You can say that again … and again
CBS revisiting the past for its reboot-heavy new television season
Glance at next season’s schedule for CBS and you could be forgiven for wondering what decade it is.
The network is adding remakes of 1980s series Murphy Brown and Magnum, P.I. to a lineup that already includes blasts-from-thepast Hawaii Five-0 and MacGyver. CBS execs said the Murphy Brown reboot, which again stars Candice Bergen, moves TV anchor Murphy out of prime time. She hosts a morning cable show and faces off against her son on another network. A change Magnum fans should watch for, beside a missing comma in the revamp’s title: The private detective has a goatee instead of the signature moustache of original star Tom Selleck. Jay Hernandez plays the new Thomas Magnum. While ABC and NBC have found comedy reboot success with, respectively, Roseanne and Will & Grace, CBS Entertainment president Kelly Kahl acknowledged it’s not a slam-dunk. That’s why Murphy Brown is getting a supportive Thursday berth, airing after established comedy hits including The Big Bang Theory and Mom.
MOVING TOWARD DIVERSITY
New Magnum star Hernandez, who is of Latino descent, is among the actors of colour joining the CBS lineup, long criticized for a lack of inclusion.

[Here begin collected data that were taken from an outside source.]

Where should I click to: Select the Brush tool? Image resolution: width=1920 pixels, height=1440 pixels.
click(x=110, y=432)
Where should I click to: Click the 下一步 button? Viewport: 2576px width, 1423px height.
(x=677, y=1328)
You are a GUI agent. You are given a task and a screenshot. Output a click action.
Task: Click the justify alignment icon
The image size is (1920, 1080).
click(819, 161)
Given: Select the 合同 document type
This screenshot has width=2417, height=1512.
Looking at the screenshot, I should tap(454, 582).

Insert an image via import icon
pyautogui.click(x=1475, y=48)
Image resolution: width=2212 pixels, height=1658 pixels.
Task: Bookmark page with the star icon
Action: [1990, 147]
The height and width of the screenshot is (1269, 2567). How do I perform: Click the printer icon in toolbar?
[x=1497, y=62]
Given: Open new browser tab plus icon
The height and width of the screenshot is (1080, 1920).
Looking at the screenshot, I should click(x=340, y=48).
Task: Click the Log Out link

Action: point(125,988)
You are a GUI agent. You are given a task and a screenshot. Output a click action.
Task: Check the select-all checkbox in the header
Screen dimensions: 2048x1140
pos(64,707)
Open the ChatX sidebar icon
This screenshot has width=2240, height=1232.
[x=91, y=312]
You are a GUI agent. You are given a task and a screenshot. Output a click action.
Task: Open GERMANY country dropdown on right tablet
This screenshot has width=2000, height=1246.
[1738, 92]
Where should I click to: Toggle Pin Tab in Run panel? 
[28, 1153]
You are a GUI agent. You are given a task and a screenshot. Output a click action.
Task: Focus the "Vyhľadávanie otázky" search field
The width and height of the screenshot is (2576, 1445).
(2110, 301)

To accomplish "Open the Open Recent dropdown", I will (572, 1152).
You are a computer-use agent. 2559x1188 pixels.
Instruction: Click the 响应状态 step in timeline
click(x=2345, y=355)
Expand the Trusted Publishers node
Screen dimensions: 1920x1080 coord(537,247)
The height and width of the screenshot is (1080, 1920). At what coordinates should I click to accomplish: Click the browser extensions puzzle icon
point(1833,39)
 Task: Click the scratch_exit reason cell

A number of freshman shows feature African-Americans leads, including God Friended Me, a comedy-drama with Brandon Micheal Hall as an atheist who does God’s work after they become Facebook friends. In the sitcom The Neighborhood, Cedric the Entertainer stars as an opinionated man who has to adjust to new white neigh- bours, and Damon Wayans Jr. and Amber Stevens West play young marrieds in another comedy, Happy Together. Midseason will bring the comedy Fam, starring Tone Bell, and The Red Line from producers Ava DuVernay (Selma, Queen Sugar) and Greg Berlanti, about the mistaken shooting of an African-American doctor by a white police officer. Along with Noah Wyle, the series stars include Howard Charles and Emayatzy Corinealdi.
MORE BANG
The Big Bang Theory enters its 12th year this fall, and is still a draw: This season’s finale, in which the Amy and Sheldon characters wed, was the most-watched show in the U.S. last week. Kahl and programming chief Thom Sherman said they see no end in sight, as long as the producers feel they still have stories to tell. It’s in “peak form” and CBS hopes to get a few more years out of it, the executives said.
LOX WITHOUT LES
In 1996 when he ran CBS’s entertainment division, Leslie Moonves started an annual breakfast meeting with reporters on the day CBS presented its fall schedule to advertisers. He continued coming to the session, informally known as “lox with Les,” even when he became corporate boss and underlings presented the schedule. He loved to shmooz.
But with Moonves in the midst of a corporate battle over control over CBS Corp., even he was convinced that showing up to a roomful of reporters wasn’t a particularly good idea.
“When the number of questions he couldn’t answer outnumbered the number of questions he could, he felt it was better to sit this one out,” said Kahl.